Dr. Susanne Ozegowski vom BMG auf dem Interoperabilitätstag.

(Bild: heise online / mack)

Lesezeit: 3 Min.

In der Vergangenheit haben sich einzelne Hersteller von Software im Medizinwesen nicht an die Spezifikationen der für die Digitalisierung zuständigen Gematik GmbH gehalten. Künftig sollen sich darum die Hersteller gegenseitig verklagen dürfen, etwa, wenn die Software nicht interoperabel umgesetzt wird. Das hat Dr. Susanne Ozegowski, Leiterin der Abteilung für Digitalisierung und Innovation des Bundesgesundheitsministeriums (BMG) den Industrievertretern auf dem 8. Deutschen Interoperabilitätstag (DIT) in Berlin verkündet. Damit will das BMG verhindern, dass sich einzelne Hersteller nicht spezifikationskonform verhalten.

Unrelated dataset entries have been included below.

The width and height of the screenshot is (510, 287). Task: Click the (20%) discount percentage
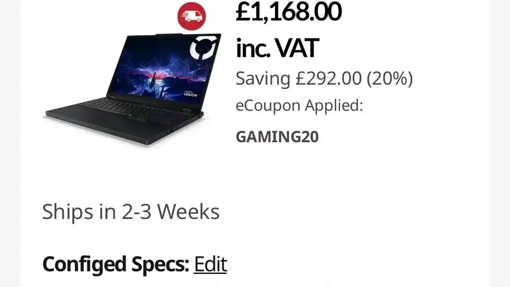tap(390, 79)
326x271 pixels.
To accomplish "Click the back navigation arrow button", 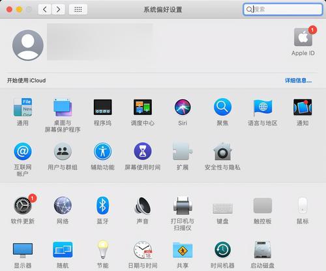I will pyautogui.click(x=45, y=9).
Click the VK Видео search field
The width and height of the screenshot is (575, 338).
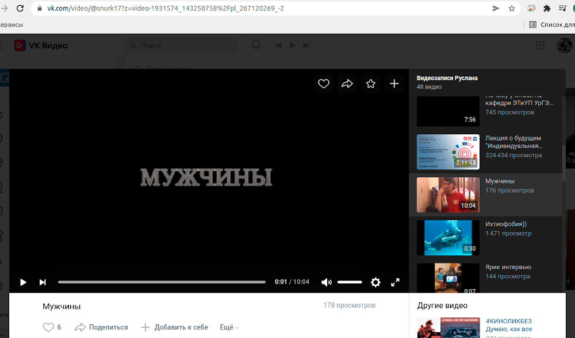[184, 45]
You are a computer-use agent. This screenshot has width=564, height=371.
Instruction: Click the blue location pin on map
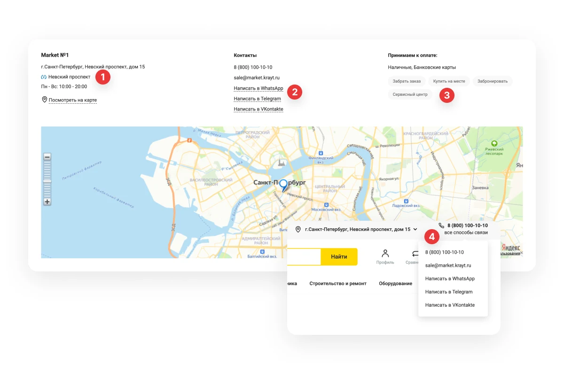coord(283,186)
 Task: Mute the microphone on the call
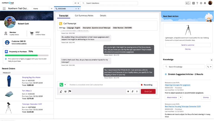(133, 91)
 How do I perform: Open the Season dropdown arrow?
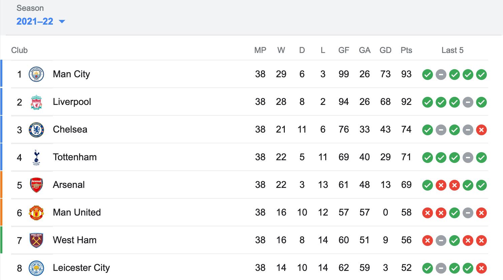[x=62, y=22]
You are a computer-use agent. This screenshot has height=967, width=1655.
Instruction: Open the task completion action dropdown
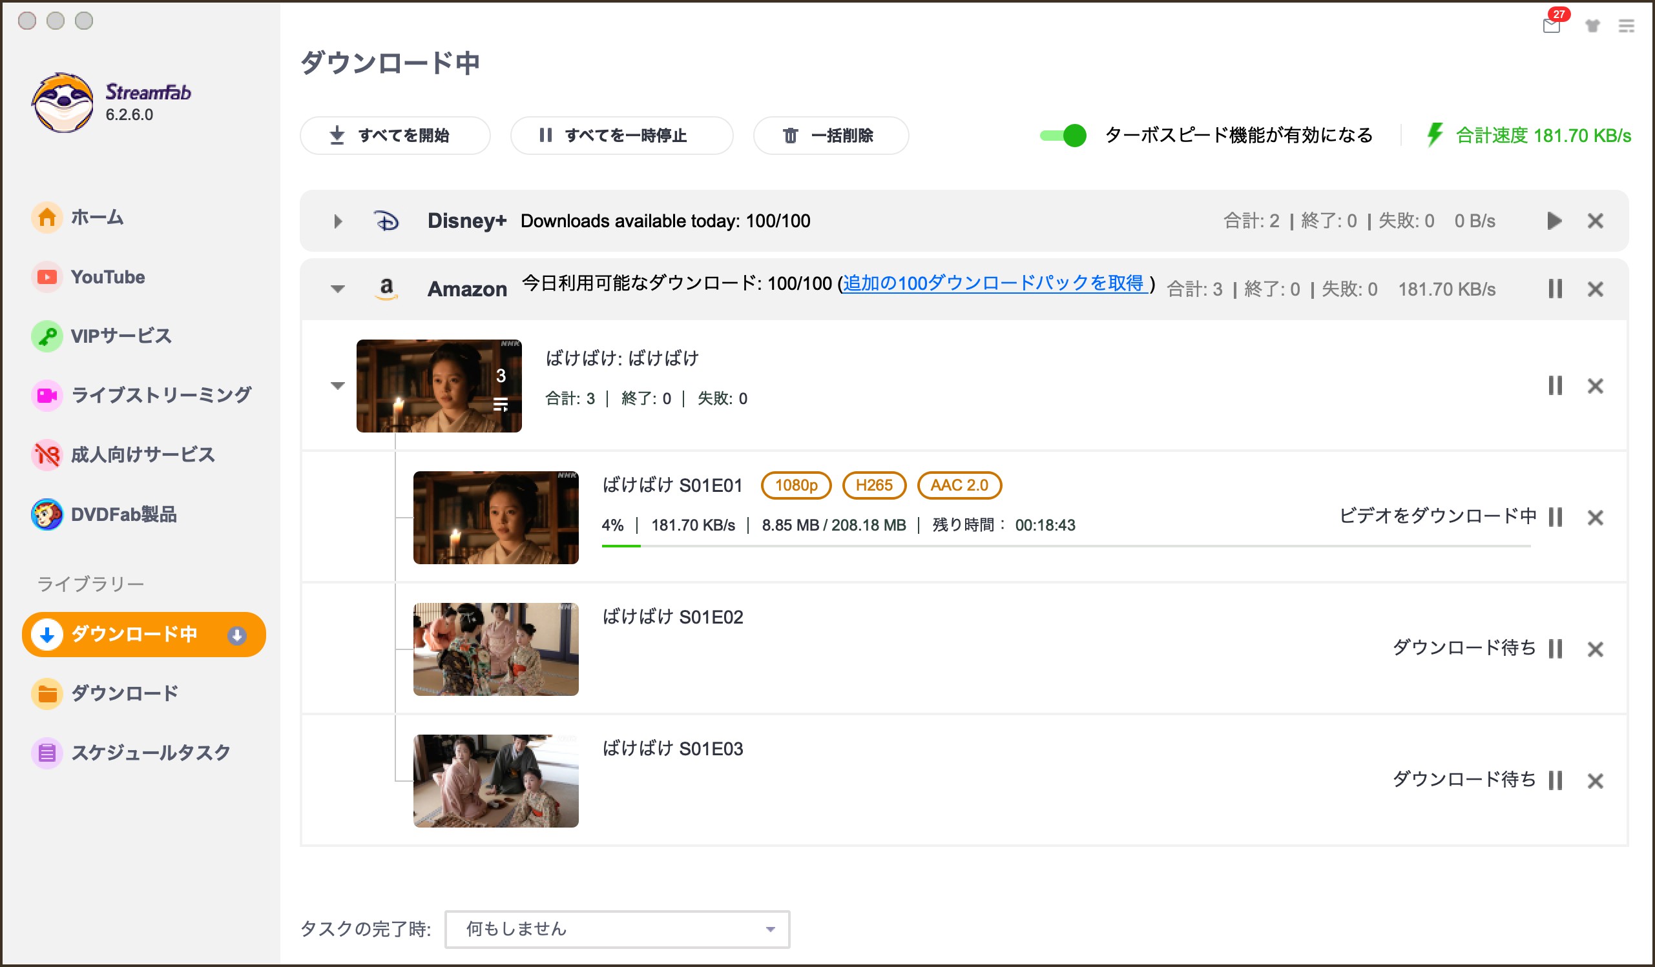pos(617,929)
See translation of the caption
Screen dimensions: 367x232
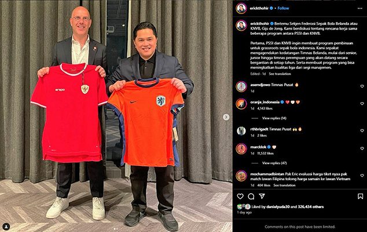tap(280, 74)
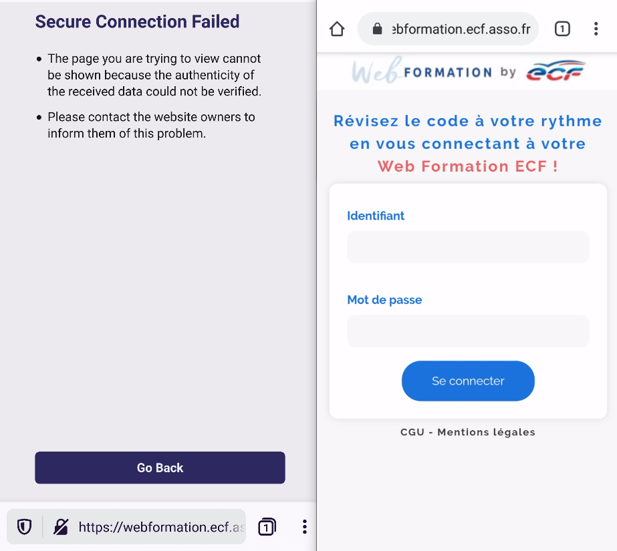Open Firefox tabs counter button
The image size is (617, 551).
267,527
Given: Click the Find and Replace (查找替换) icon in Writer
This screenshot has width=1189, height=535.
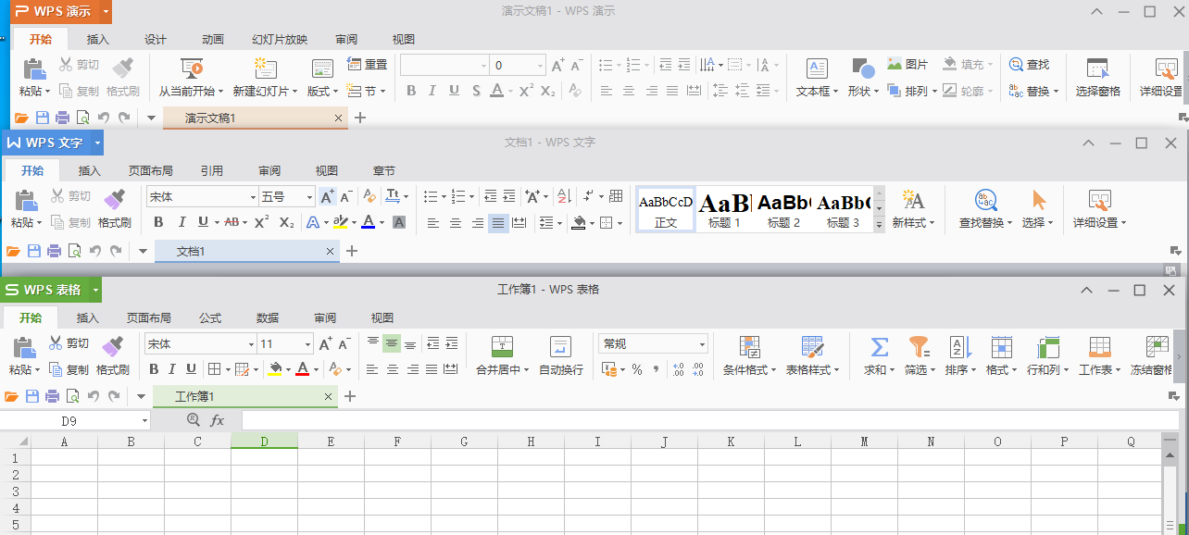Looking at the screenshot, I should click(x=985, y=200).
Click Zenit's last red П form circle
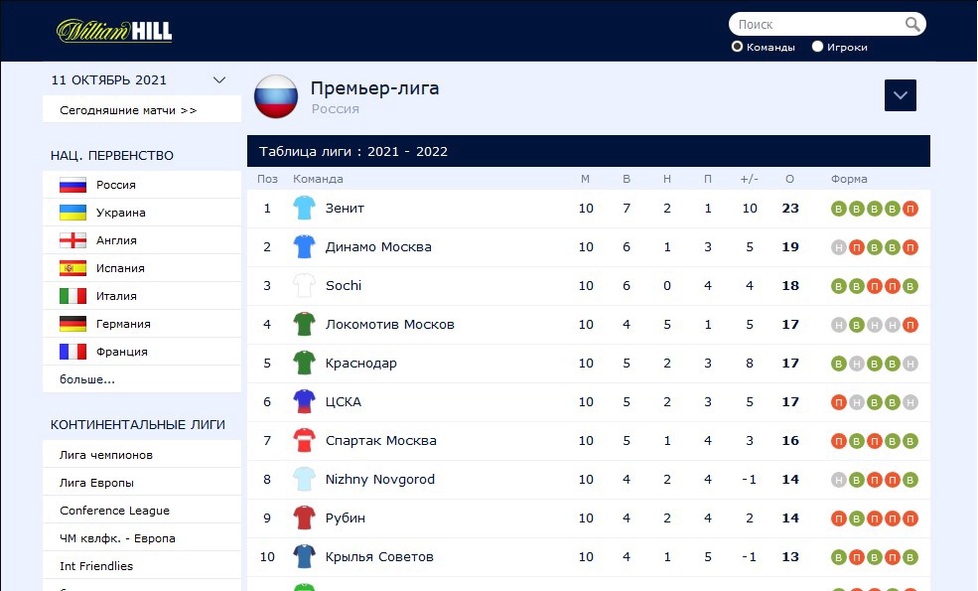Image resolution: width=978 pixels, height=591 pixels. [910, 209]
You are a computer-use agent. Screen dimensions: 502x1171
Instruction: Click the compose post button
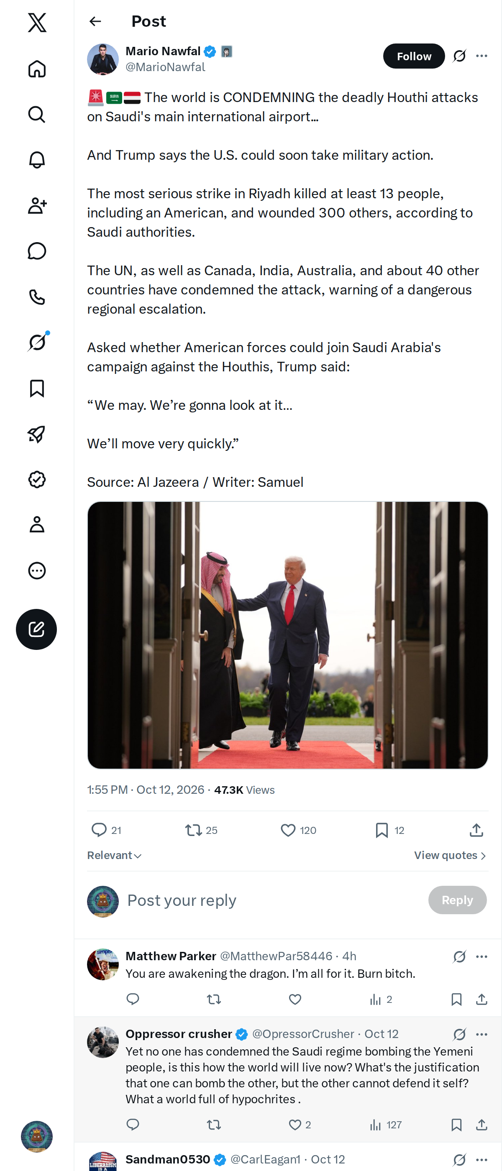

Über diese geplante Gesetzesnovelle zeigten sich die Industrievertreter empört. Damit werde das Problem auf die Hersteller abgewälzt, dabei sei die Zahl der Hersteller begrenzt, die Gematik-spezifische Produkte auf den Markt bringen, hagelte es Kritik aus dem Publikum. Dazu kam die Frage auf, welches Gericht über Anbieter entscheiden soll, die einander verklagen. Diese sollten sich jetzt wohl auch noch selbst kannibalisieren, Interoperabilität lebe schließlich von Austausch und Zusammenarbeit.

Viele Dinge seien zudem noch ungeklärt, beispielsweise, in welchen Fällen sich die Softwarehersteller verklagen dürfen. Aktuell gebe es bei der Umsetzung einer Spezifikation verschiedene Implementierungen. Außerdem sei es problematisch, wenn Software-Produkte top-down gebaut würden, da Software-Entwicklung ein agiler Prozess sei. Es sei schwierig, wenn die Hersteller erst zum Schluss in die Entwicklungsprozesse einbezogen würden, wandte Melanie Wendling ein, Geschäftsführerin vom Bundesverband Gesundheits-IT. Kritik folge auch von Prof. Sylvia Thun: "Standards kommen von der Industrie", diese lasse sich nicht einfach auseinandernehmen und stark verändern.

Ebenfalls kritisch sieht das Gesetzesvorhaben Markus Ritthaler, Produktmanager für Interoperabilität der Meierhofer AG. Er sieht die Gematik in der Pflicht, nachzuschauen, ob alles entsprechend der Spezifikationen umgesetzt wird. Hersteller sollten nicht prüfen müssen, ob die Konkurrenz die Spezifikationen richtig umgesetzt hat. Derzeit gebe es keine Kontrollinstanz außer der formalen Bestätigung, die Zertifizierung der Gematik. Sobald etwas nicht funktioniere, sollten sich Betroffene künftig jedoch bei der Gematik melden können.

Ozegowski kündigte überdies an, dass die Gematik mit einem geplanten Gesetzesvorhaben zum Kompetenzzentrum für Interoperabilität weiterentwickelt und damit eine zentrale und übergeordnete Instanz werden soll. Doch was das genau für die Umsetzung der Software-Produkte heißt, ist bisher unklar.

Wendling zufolge müssten oft Spezifikationen umgesetzt werden, die anschließend nicht gebraucht würden. Sie sei sich nicht sicher, welche Kompetenzen der Gematik zugeordnet werden sollen. Auch André Sander vom Software-Unternehmen Information und Dokumentation Berlin hat den Eindruck, die Gematik bekomme immer mehr Verantwortung und Aufgaben und dürfe Standards definieren, ohne sich ausreichend über die Konsequenzen einer ausufernden Komplexität bewusst zu sein. Bei der Entwicklung von Vorgaben sei es wichtig, die Industrie früher einzubeziehen.